Селезнёв Юрий Иванович (1939–1984)
Надо отметить, что Кузнецов его считал не столько мыслителем, сколько полемистом. Он полагал, что почти все идеи Селезнёв взял у своего учителя — Кожинова. Не случайно Кузнецов в стихотворении «Учитель хоронил ученика…» как бы от имени Кожинова утверждал:
Он дым хватал от моего огня,
Язык богов ловил с чужого слуха.
Он только смертью превзошёл меня,
На остальное не хватило духа.
Добавлю: когда в 1984 году в Москву пришло известие о неожиданной кончине Селезнёва в Берлине, Кузнецов откликнулся стихотворением «На смерть друга». Поэт писал:
Он умер. Он брошен. Товарищ, не лги!
Бросали его и друзья и враги.
И спутницы жизни его покидали
С порога в другие объятья попали.
Последняя — эта отпрянула тенью
От мёртвого тела в объятья презренья.
И тело его без неё привезли
На родину с дальней немецкой земли.
Над гробом его в суете и печали
Живые и мёртвые речи звучали.
И только земля, что его родила,
В живые объятья его приняла.
Отрадно намерение Кузнецова внести былинный дух в современную поэзию, откуда он давно повыветрился, но русское народное творчество, удивительно построенное и настойчивое в своём жизнелюбии, не знает ни одного героя, который бы не победил или не перехитрил зла. У Кузнецова же всё как-то фатально и безысходно, внутренняя направленность стихов и зачастую и самый их язык привносят в них не русский дух, а нечто иное, противное этому духу.
Владимир Чепкунов
(«Литературная газета», 1976, 17 ноября).
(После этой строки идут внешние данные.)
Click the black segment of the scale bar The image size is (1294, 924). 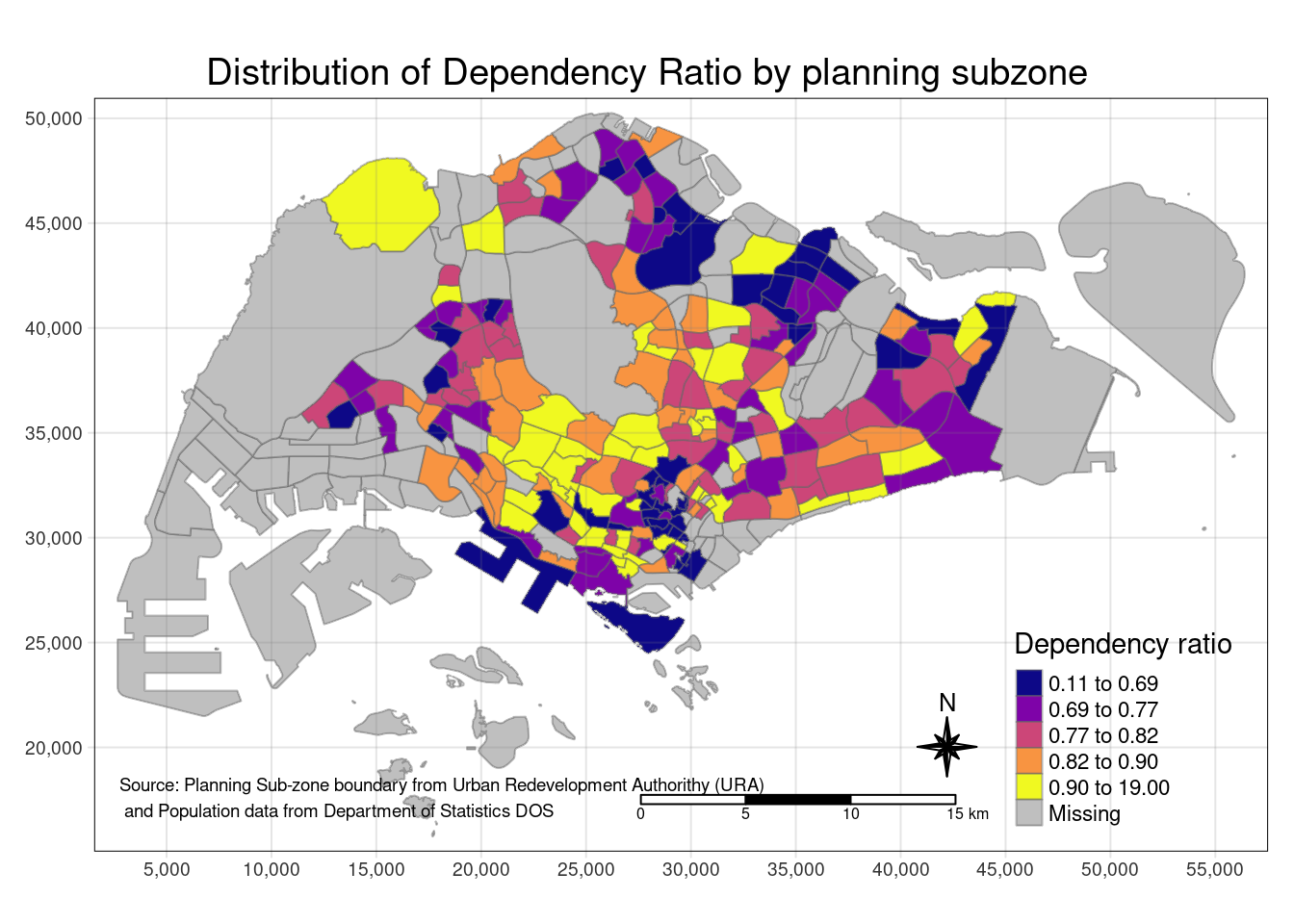pyautogui.click(x=797, y=799)
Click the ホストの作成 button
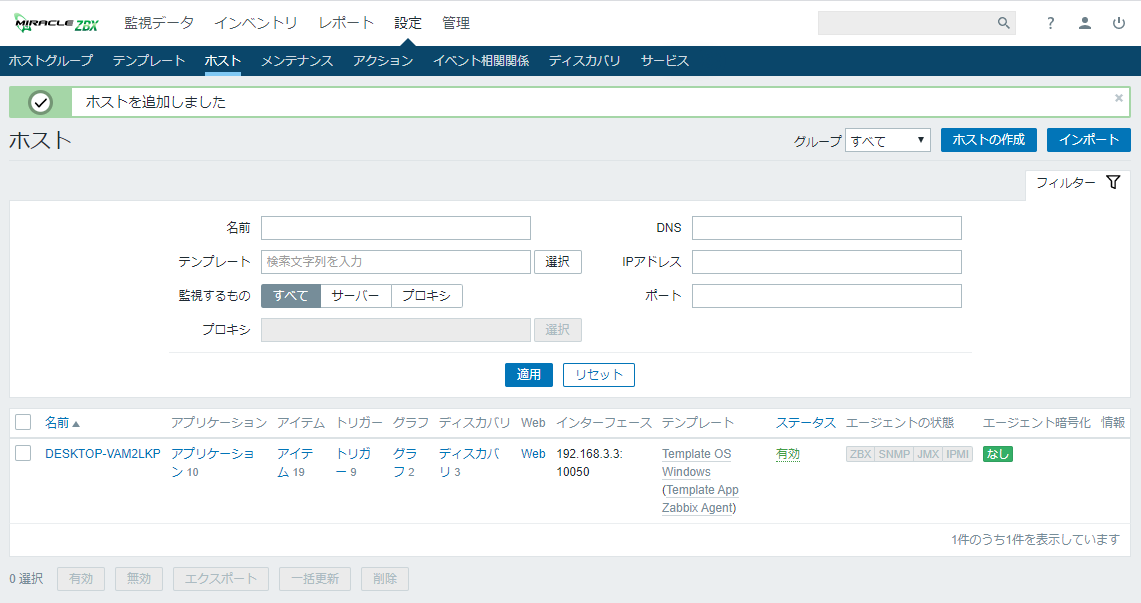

Чепкунов Владимир Васильевич
Поэзия Ю. Кузнецова близка к фольклору, причём близка как-то по-своему, будто «через голову» предшествующей культуры. Сам стихотворный стиль его сугубо современен — всеобще принятая четырёхстрочная строфика, довольно-таки обычный дольник, ассонансная небрежная рифмовка, сочетающаяся порой с удивительными находками звукописи. Необычна только редкая лаконичность его стихов, интонация взволнованного разговора, звучащий жест, который едва-едва в состоянии запечатлеть и донести до нас общепринятые тире с запятыми. Но образная система, сама суть фантастических созданий, сюжеты (если можно так говорить по отношению к стихам) — всё это своеобычно связано с волшебным миром русской сказки. Из фольклора же — повторяемость неких излюбленных образов — таких, как повозка слёз, тень от облака, вещие птицы, таинственные травы, по которым катится колесо судьбы, река забвенья, столбом приближающийся смерч. Они как межевые знаки расставлены в запредельной стране, и снова и снова натыкается на них беспокойный ищущий разум. Оттуда же, из сказки, идёт сквозь стихи Ю. Кузнецова главный его герой — русский человек, чистая душа. Бредёт себе на край света за счастьем, и всё, что минует, запечатлевает в сердце своём.